OPC from grape seed extract

A relatively high profile among dietary supplements still enjoys the OPC grape seed extract. OPC is an abbreviation and stands for oligomeric procyanidins.

You can think of this compound as a small chain of interconnected antioxidant molecules called catechins. Catechins are found in a number of plants, including green tea.

OPC and the heart

OPC from grape seed extract is consumed mainly for its beneficial effects on the cardiovascular system. It is supposed to have a blood pressure lowering effect, as well as to counteract vascular calcification (arteriosclerosis) by positively changing the cholesterol level.

However, two comprehensive analyses of the clinical studies conducted on this subject paint a different picture [1, 2]. Thus, the overall blood pressure lowering effect achieved is of marginal importance.

This was just between 1 and 2 mmHg less when OPC was taken. Cholesterol levels did not change at all due to OPC.

Nevertheless, it must be emphasized at this point that a significant proportion of the study participants were already healthy and did not have elevated blood pressure, which probably also had a significant effect on the results.

In fact, if only the participants suffering from metabolic diseases or obesity were considered, the reduction in blood pressure was more significant, reaching almost 5 mmHg, which in clinical use can already reduce the risk of mortality [2].

Antioxidant OPC effect

OPC is often advertised as the most powerful antioxidant of all. Although oligomeric procyanidins do have powerful antioxidant properties beyond those of vitamin C and vitamin E, more potent substances exist in nature and in the dietary supplement field.

In diabetic patients, who often suffer from increased oxidative stress caused by free radicals, OPC improves the antioxidant defense potential for several hours after ingestion [3].
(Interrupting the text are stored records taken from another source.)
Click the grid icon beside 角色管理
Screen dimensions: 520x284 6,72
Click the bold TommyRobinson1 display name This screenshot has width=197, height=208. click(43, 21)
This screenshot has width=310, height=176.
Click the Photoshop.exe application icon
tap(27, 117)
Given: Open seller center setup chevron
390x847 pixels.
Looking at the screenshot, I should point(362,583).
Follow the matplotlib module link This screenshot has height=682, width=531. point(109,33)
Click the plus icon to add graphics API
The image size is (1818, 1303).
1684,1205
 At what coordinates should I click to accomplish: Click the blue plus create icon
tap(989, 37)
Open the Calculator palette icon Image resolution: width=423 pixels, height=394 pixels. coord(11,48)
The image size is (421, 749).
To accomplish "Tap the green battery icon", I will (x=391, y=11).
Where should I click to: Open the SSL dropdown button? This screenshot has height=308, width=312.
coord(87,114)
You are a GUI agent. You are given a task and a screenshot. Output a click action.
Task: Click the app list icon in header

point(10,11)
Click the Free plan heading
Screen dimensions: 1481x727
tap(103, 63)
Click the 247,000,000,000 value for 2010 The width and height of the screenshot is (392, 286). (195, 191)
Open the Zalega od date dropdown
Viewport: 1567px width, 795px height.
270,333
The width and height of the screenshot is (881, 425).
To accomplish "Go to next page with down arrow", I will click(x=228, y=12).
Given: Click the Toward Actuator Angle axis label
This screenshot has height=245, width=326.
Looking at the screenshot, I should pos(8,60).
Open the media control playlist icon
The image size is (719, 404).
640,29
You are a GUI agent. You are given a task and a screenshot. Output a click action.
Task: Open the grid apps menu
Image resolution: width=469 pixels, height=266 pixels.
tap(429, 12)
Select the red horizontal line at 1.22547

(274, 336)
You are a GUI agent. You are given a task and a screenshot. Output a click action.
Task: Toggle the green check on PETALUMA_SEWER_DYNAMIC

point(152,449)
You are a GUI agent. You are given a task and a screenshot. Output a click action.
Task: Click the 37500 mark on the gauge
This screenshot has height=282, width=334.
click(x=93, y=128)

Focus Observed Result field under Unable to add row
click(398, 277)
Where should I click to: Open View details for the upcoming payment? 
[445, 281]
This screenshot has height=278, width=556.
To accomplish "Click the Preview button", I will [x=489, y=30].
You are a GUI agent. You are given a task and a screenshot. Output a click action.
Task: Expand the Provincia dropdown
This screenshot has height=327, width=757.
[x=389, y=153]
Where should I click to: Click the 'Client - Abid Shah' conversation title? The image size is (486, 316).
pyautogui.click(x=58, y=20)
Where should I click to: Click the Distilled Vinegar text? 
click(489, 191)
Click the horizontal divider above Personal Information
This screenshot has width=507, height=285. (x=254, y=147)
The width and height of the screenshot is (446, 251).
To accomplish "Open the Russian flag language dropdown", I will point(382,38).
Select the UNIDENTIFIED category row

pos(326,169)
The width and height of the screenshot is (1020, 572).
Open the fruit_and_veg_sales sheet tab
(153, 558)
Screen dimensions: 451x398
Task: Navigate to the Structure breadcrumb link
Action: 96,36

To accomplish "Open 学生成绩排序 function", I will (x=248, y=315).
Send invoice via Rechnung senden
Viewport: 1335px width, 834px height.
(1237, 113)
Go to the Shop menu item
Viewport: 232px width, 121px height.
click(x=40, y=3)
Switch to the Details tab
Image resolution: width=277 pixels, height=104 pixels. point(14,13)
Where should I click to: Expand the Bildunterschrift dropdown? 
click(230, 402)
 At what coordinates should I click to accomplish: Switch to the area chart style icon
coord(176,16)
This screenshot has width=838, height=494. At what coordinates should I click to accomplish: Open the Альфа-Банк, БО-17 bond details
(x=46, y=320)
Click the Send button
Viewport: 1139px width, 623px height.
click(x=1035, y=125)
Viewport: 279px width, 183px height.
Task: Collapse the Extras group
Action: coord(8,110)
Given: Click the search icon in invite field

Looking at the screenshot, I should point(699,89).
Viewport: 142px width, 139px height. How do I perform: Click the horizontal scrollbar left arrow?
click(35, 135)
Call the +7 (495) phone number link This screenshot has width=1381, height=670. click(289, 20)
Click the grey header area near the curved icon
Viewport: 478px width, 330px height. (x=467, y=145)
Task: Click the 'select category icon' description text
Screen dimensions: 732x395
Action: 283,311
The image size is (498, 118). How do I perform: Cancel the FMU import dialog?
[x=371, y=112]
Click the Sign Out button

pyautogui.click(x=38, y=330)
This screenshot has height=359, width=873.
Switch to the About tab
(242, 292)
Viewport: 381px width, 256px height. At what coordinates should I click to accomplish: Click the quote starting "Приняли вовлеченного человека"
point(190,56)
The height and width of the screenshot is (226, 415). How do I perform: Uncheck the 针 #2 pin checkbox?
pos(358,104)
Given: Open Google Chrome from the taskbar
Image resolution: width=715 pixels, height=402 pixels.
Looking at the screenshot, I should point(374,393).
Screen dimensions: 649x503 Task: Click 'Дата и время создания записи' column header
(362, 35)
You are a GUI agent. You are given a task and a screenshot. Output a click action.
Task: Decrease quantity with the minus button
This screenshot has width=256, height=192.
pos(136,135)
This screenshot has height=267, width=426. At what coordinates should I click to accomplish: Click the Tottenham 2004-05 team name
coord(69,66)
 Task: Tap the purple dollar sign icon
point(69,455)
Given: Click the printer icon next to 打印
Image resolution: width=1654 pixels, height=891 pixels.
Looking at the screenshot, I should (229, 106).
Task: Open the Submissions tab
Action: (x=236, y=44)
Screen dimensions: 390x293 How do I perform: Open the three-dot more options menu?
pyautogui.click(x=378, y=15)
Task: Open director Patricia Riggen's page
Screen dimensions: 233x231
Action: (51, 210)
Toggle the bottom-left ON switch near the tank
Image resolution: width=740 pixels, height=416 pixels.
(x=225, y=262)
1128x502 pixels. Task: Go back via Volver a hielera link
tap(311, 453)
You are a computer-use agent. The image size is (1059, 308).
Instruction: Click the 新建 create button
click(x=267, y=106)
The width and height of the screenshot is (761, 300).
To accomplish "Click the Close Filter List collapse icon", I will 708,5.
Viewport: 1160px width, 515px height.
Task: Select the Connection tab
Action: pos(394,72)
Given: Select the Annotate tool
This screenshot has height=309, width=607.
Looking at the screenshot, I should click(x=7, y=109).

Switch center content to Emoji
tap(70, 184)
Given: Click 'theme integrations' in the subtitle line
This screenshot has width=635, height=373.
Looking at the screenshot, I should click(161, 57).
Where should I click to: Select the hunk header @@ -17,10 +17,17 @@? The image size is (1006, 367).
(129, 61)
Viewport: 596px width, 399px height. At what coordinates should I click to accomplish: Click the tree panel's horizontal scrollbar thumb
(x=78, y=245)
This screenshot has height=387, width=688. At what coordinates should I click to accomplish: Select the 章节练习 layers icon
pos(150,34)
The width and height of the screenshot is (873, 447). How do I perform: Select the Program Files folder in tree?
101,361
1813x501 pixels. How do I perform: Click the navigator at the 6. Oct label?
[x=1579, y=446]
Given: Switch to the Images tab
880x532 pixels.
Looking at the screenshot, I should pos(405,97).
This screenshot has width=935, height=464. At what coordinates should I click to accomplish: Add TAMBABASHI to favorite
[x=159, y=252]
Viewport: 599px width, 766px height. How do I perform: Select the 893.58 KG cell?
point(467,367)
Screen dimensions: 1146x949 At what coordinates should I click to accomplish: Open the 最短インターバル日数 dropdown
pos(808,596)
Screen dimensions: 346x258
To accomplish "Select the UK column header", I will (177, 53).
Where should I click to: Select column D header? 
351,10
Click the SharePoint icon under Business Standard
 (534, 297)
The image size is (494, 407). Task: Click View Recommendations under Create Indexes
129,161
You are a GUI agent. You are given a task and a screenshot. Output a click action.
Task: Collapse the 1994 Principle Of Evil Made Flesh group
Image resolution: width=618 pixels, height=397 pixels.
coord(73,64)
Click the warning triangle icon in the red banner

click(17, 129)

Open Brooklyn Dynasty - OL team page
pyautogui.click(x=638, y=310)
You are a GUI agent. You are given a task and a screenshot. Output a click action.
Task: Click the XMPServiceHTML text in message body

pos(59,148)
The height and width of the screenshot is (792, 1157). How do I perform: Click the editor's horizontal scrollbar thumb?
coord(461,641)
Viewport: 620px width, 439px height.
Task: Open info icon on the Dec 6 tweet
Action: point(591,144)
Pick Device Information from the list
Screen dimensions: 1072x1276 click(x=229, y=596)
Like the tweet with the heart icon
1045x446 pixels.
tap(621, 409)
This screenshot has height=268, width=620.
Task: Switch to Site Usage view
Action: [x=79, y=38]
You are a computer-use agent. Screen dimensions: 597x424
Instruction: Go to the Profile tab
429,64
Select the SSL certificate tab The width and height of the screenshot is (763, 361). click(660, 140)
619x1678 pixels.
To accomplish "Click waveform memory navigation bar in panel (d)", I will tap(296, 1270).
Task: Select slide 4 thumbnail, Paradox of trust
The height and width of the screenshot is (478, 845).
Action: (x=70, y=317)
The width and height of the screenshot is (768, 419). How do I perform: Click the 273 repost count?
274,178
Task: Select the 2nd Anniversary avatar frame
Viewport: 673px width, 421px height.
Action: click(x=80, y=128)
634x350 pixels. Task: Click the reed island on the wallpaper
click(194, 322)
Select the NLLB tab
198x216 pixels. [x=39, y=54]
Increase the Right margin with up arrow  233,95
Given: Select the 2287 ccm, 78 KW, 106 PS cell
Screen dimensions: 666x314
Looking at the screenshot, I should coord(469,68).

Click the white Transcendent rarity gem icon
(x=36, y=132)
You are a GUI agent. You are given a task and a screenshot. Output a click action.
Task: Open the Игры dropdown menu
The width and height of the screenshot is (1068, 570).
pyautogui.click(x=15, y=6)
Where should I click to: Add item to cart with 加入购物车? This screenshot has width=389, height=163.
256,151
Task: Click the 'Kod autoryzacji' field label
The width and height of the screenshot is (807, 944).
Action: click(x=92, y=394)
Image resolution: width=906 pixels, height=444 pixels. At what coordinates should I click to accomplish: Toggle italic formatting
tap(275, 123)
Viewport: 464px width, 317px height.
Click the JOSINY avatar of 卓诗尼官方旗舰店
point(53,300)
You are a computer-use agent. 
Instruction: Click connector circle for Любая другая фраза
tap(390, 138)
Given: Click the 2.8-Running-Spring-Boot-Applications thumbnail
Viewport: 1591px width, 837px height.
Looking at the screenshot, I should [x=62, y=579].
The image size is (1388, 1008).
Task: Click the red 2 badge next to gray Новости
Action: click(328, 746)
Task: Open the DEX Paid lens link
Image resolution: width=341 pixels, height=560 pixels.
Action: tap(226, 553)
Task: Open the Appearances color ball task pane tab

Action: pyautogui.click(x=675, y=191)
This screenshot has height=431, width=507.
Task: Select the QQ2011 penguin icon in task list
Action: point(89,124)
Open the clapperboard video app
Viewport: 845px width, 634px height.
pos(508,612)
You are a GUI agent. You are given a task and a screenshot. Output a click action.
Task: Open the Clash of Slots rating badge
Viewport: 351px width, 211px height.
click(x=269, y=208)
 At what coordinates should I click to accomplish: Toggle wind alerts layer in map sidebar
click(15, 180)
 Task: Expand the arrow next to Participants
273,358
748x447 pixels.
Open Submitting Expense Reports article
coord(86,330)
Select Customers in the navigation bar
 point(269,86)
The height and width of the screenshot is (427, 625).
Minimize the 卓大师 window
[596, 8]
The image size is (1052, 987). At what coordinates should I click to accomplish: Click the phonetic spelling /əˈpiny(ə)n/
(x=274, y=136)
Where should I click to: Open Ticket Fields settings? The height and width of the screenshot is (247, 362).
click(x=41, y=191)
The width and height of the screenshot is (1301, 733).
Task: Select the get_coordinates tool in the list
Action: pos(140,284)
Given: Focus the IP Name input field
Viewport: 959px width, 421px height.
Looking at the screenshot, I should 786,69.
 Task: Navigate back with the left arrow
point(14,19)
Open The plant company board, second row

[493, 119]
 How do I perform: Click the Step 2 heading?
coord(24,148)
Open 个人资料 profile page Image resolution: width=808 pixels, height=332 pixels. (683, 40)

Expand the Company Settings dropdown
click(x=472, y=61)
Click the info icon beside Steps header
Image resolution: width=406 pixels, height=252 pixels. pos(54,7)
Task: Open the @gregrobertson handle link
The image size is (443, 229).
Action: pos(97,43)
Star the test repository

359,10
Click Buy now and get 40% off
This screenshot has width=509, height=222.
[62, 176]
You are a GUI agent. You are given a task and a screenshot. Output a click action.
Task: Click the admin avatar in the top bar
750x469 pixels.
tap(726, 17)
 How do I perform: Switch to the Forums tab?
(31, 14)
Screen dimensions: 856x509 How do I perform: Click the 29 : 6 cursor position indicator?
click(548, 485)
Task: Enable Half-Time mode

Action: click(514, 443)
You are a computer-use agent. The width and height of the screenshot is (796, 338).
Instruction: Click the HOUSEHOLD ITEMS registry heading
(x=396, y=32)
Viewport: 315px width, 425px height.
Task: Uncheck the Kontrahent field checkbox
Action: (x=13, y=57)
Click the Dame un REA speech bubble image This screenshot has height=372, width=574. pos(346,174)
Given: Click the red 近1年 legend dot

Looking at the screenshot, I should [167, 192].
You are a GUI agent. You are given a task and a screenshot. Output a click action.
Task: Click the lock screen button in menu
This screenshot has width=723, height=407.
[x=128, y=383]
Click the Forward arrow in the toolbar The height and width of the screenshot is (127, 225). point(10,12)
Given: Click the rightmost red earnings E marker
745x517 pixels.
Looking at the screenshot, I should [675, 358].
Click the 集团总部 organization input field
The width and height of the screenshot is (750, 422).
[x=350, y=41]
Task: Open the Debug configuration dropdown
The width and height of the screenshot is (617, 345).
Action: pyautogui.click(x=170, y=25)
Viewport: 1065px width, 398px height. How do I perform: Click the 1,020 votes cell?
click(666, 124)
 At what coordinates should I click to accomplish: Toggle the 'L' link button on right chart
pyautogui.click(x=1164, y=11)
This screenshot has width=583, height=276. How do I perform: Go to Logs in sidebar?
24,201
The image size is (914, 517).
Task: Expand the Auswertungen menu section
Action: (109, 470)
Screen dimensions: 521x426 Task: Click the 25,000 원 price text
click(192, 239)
Increased oxidation of cholesterol particles is sometimes a significant factor in the development of arterial calcification. Therefore, there has also been a lot of interest in OPC and its effects on the cardiovascular system.

OPC seems not only to have a direct antioxidant effect, but also to activate the body’s own defense mechanisms. Thus, a daily dose of 600 mg OPC from grape seed extract increased the concentration of the antioxidant glutathione in subjects of a clinical study after several weeks of intake [4].

Overall, the effect of antioxidants should not be overestimated. On the other hand, these substances occur naturally in a healthy diet and are probably contributory factors to health.

Thus, OPC is not really a particularly exotic compound, but rather a natural and perhaps semi-essential substance.

Grape seed extract in diabetes and metabolic diseases

Oligomeric procyanidins from grape seed extract interact with the blood glucose regulatory system in a variety of ways. It is known from laboratory experiments that the administration of OPC to diabetic mice improved the uptake of blood sugar into the muscle tissue.

A reduction in blood glucose was also observed in patients with diabetes when they consumed OPC before meals [5].

One explanation for this positive OPC effect on insulin sensitivity is the activation of the so-called AMP-dependent kinase, a protein that regulates metabolism and improves the effectiveness of insulin.

In this way, grape seed extract leads to increased formation of the glucose transporter on the surface of muscle and liver cells, resulting in increased sugar uptake and blood glucose lowering [6].

OPC is certainly not a substitute for drugs, but it is worth considering as a supplement to them.

Does OPC actually prevent cancer?

OPC is often presented in brochures and advertisements as an effective means of cancer prevention or even control. But it is important to see on what foundation these statements are actually based.

These are usually experiments in animal models or on cancer cells in culture dishes. In particular the latter variant is not meaningful for an effect in humans.

In animal models, OPC administration improved survival and reduced metastasis of otherwise highly metastatic breast cancer cells [7].

OPC showed a strong effect in animal models by reducing the development of UV light induced skin cancer by 30% and even when skin cancer did develop, it reduced the number of tumors by 2/3 [8].

In human observational studies, the main association identified so far has been between OPC intake and a lower incidence of colorectal cancer and high-grade prostate cancer.

Especially in the intestine this can be rather true, because OPC itself is degraded quite strongly in the intestine and after the passage into the bloodstream. In the intestine, on the other hand, the active ingredient can exert its effect more strongly.


If we consider OPC from grape seed extract for what it is, namely a dietary supplement that provides the body with natural substances that can have a positive effect on health, it is quite interesting to take OPC from time to time.

However, if you expect a miracle cure, as is so often touted, you may be disappointed.